Wednesday, September 17, 2008

Bankrupt

I don't want to take this point too far, but if you had told someone 8 years ago when the Bush administration took office that by the end of its time there, and even as its would-be successors attempt to get elected on a platform that calls for smaller government and less regulation, it would have for all practical purposes nationalized America's leading investment banks, I for one would not have believed you.

I would have argued that nothing short of a world war, or possibly a natural disaster on a truly biblical scale, could have prompted that outcome.

And yet, with the federal buyout of AIG this morning, adding to the recently propped up Freddie and Fanny Macs, we find the US treasury calling the shots at all three.

As David Leonhardt suggests here, the staggering events of this week would in theory have heralded a far more serious economic calamity than has thus far occurred, and in that respect the federal response has been reasonably effective.

What is has not done, in the course of putting the American taxpayer on the hook for hundreds of billions of dollars, is address any of the underlying causes of slack regulation that allowed this situation to occur in the first place. So, embracing their perceived economic imperatives, the Bush administration has inadvertently transformed the US banking system into something rather closer to the Asian Tiger economies, in which governments and the banking systems have poorly defined boundaries. In both Japan and China, the system has created massive and still undisclosed liabilities that distort their national economies in only guessed-at ways.

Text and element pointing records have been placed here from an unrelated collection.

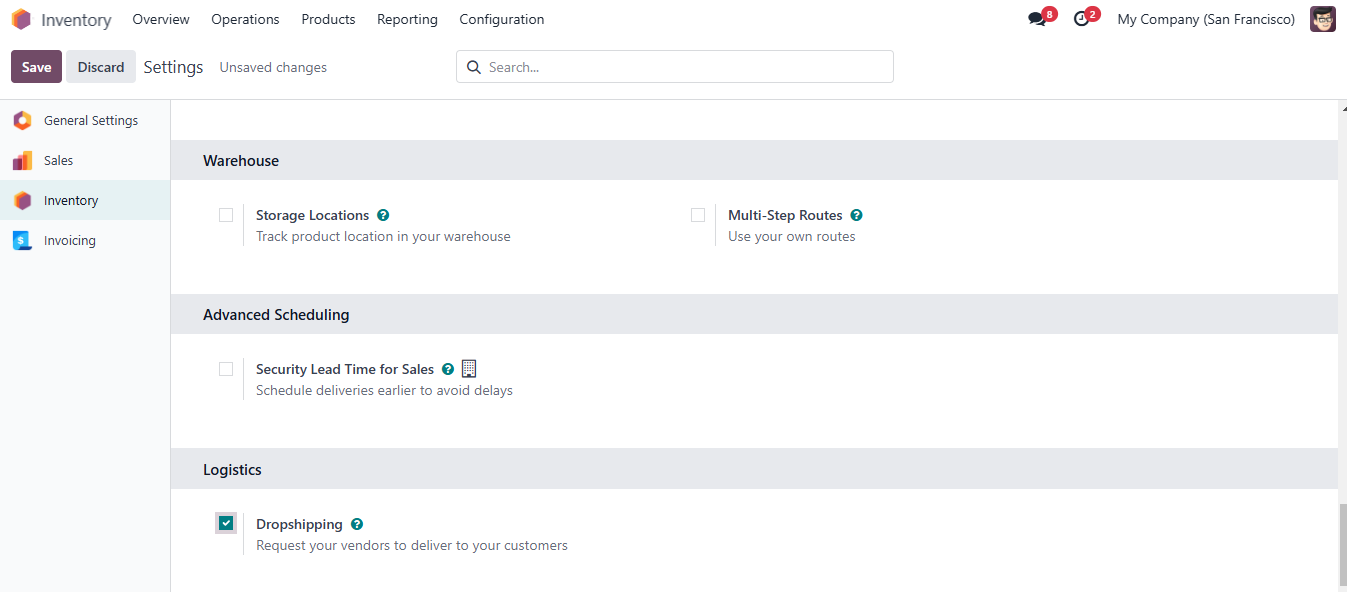
Task: Enable Security Lead Time for Sales
Action: (x=226, y=369)
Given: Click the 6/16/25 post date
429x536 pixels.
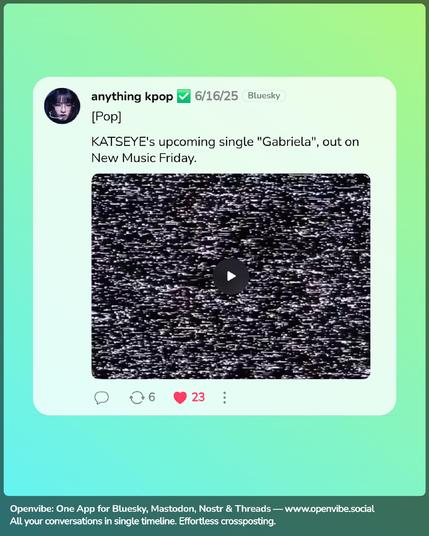Looking at the screenshot, I should pos(216,96).
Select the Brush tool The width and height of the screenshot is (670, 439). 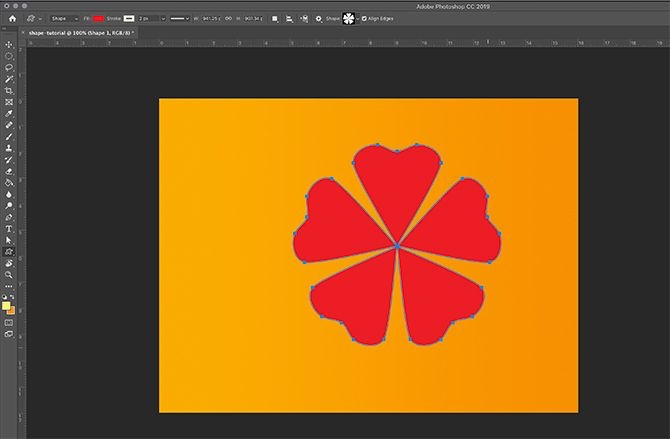(9, 136)
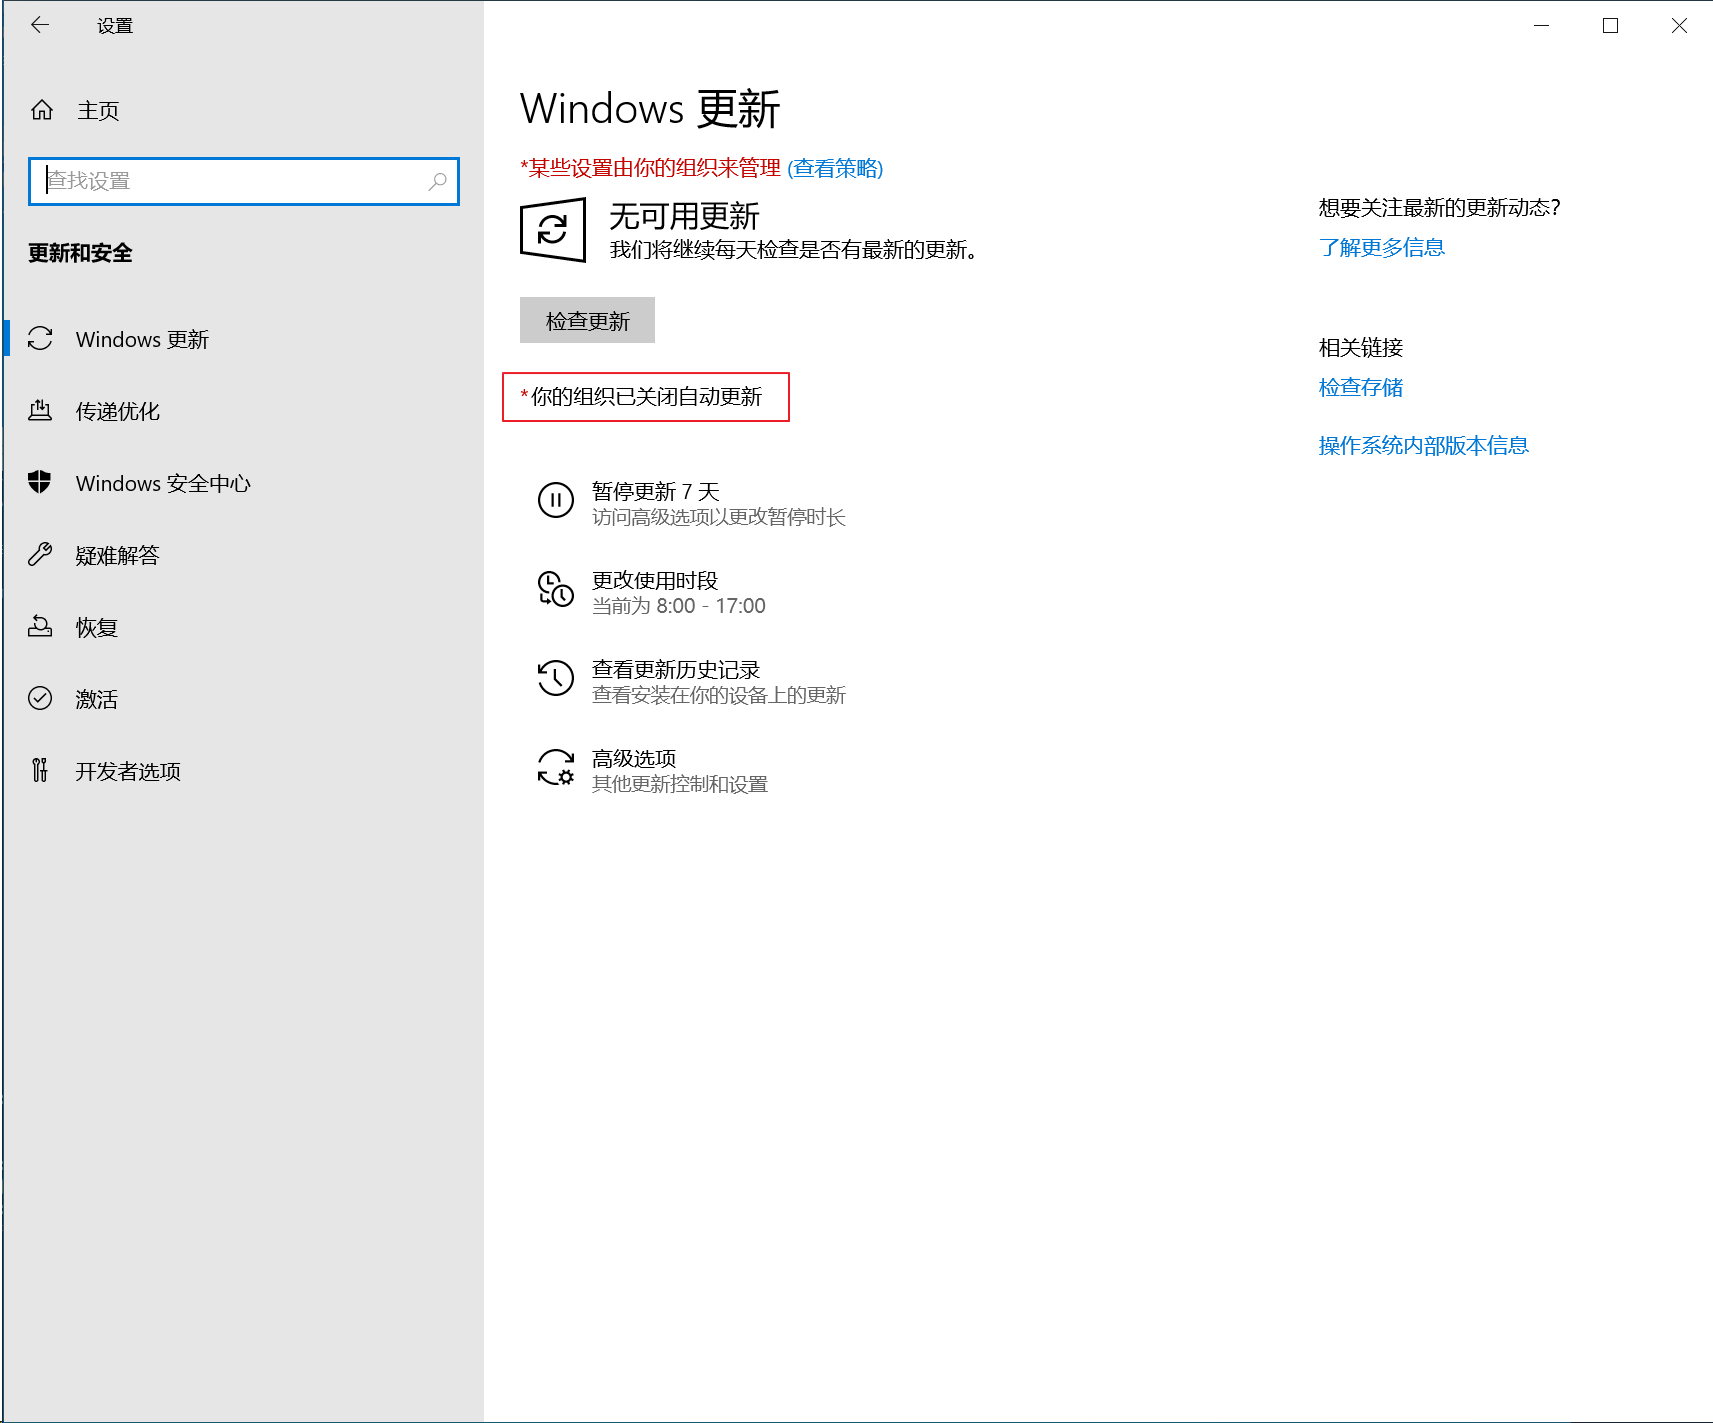Click the update history (查看更新历史记录) icon
The width and height of the screenshot is (1713, 1423).
point(556,678)
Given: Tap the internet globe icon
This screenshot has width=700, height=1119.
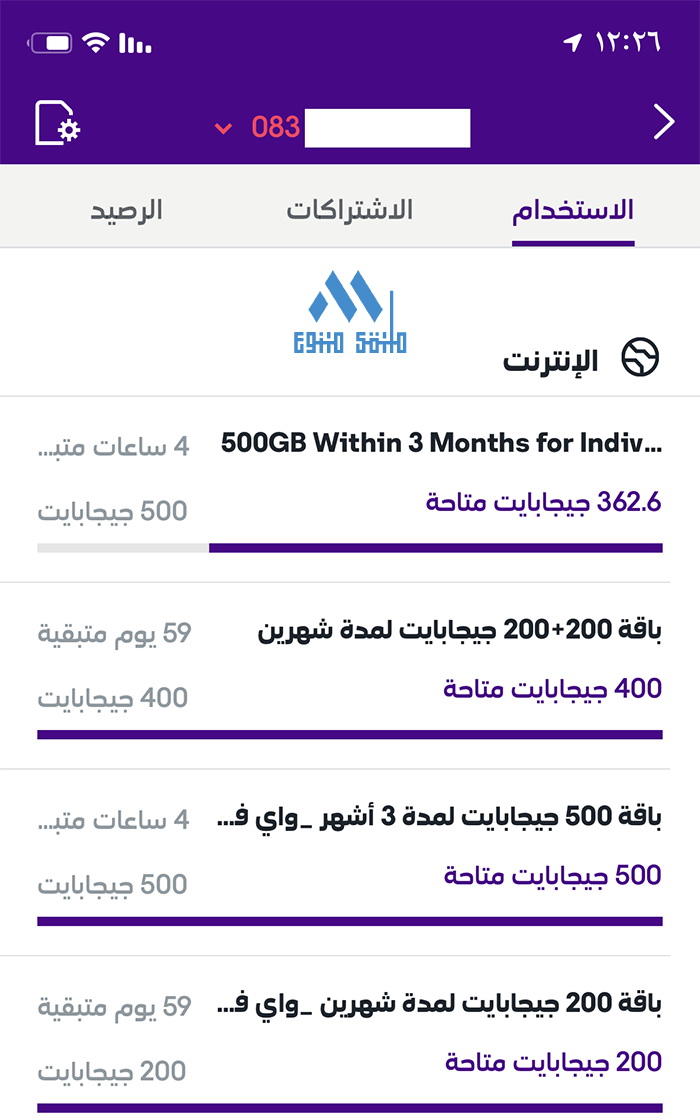Looking at the screenshot, I should pyautogui.click(x=640, y=357).
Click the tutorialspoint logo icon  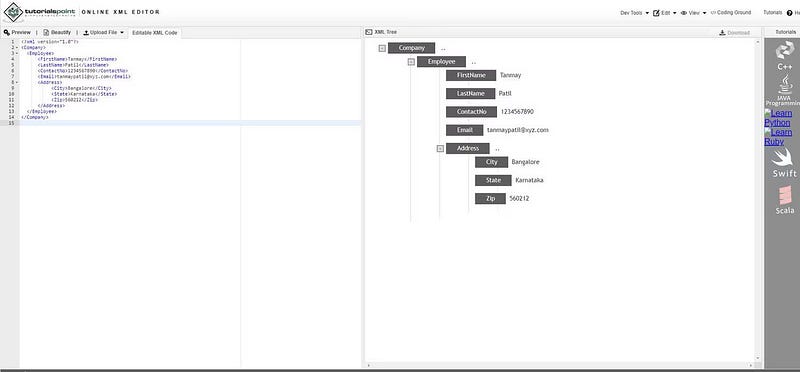point(13,11)
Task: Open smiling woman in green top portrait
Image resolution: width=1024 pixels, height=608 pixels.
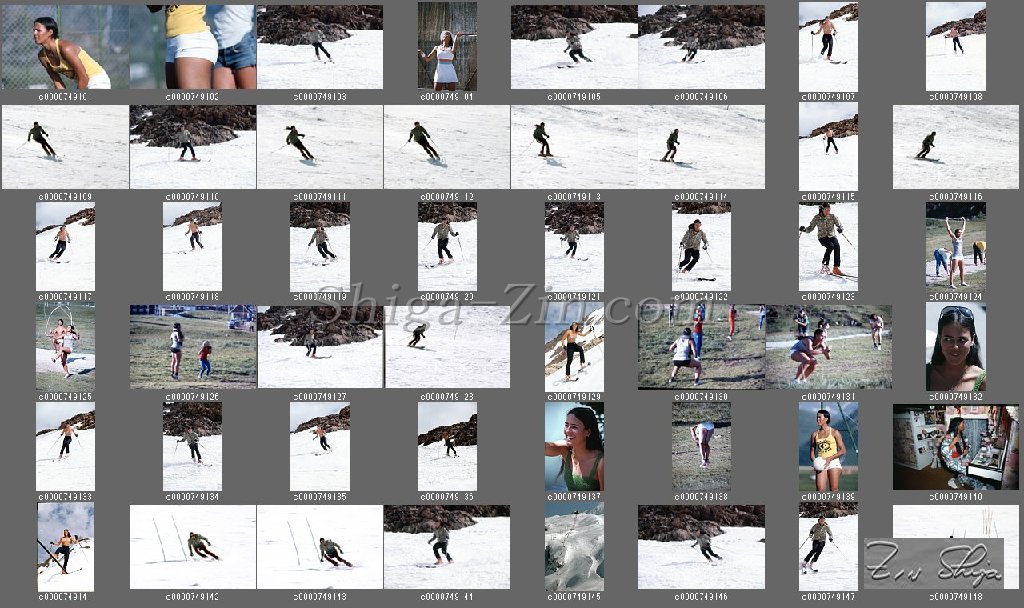Action: [x=574, y=446]
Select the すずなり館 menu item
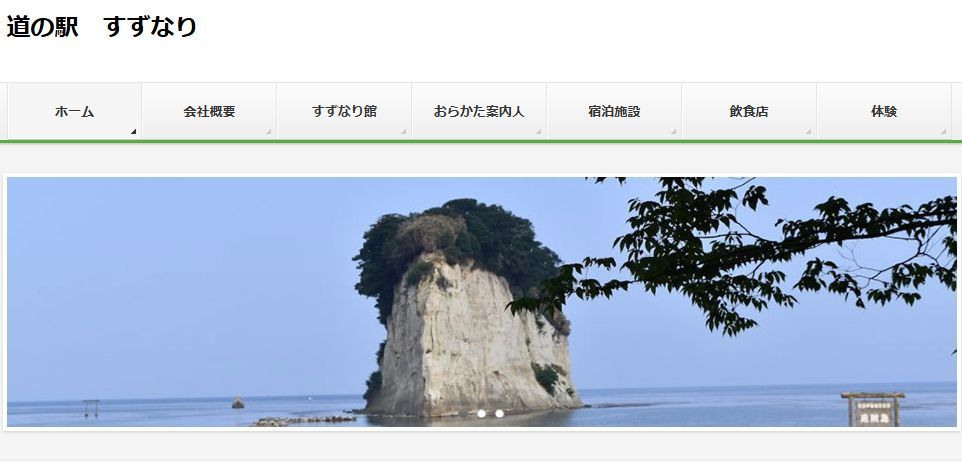The image size is (962, 463). pos(344,111)
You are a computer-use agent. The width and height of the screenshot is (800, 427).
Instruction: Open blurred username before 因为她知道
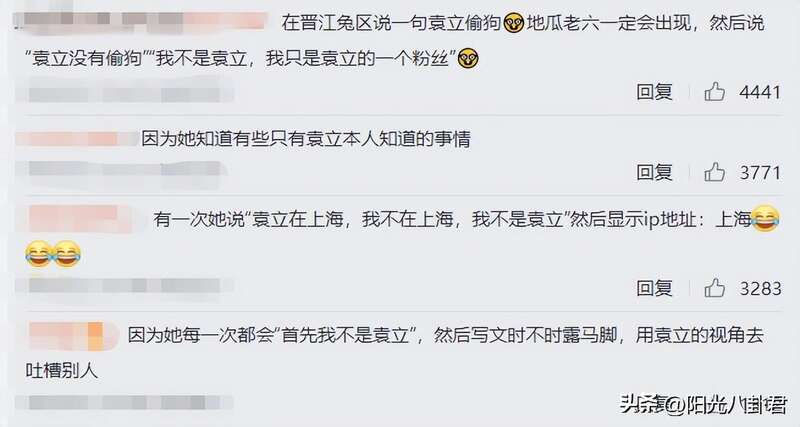(x=77, y=139)
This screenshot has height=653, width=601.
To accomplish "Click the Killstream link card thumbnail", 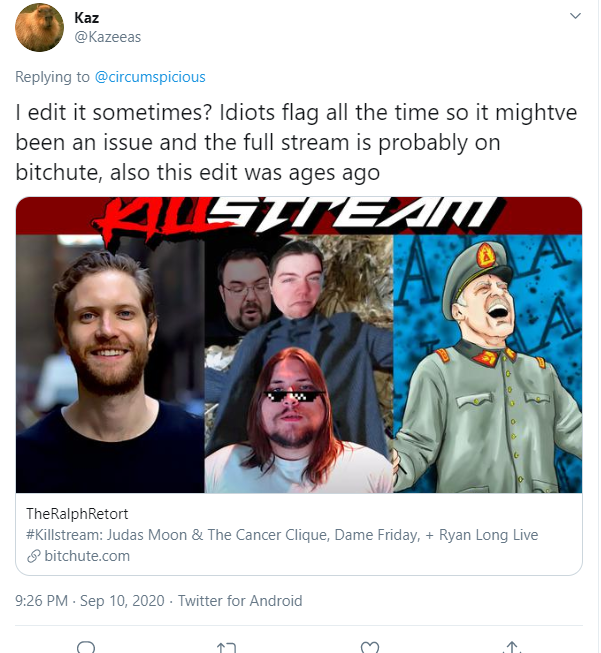I will click(299, 345).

And still, no one seems to know what this will ultimately mean here in the US. Is the flood dammed, or only only diverted to break through in some new, unforeseeable place in another week? Will this fix, as Hong Kong's leading bankers are suggesting, save the economy immediate pain only to contribute to the long term decline of the dollar (and US economy) as billions more in currency is printed to fill the balance sheets? Now that the Fed is running our major investment houses, what does it do with them? Sell them off at sweetheart prices? Continue to run them as they currently are, almost certainly entailing massive taxpayer loss? Or some new model, necessarily experimental, yet to be revealed? This is a brave new financial world, in which the American taxpayer is being asked to pay for the fairly egregious mismanagement of people whose massive salaries and bonuses largely insulate them personally from the outcomes of their decisions. It should also render utterly laughable Republican calls to continue, let alone extend, their financial model of non-regulation. After 8 years of the invisible hand, the market has bankrupted itself, and we can't live with the consequences. In another 8, we might all be buying our lunches with Euros, Renminbi, or bartering with goats.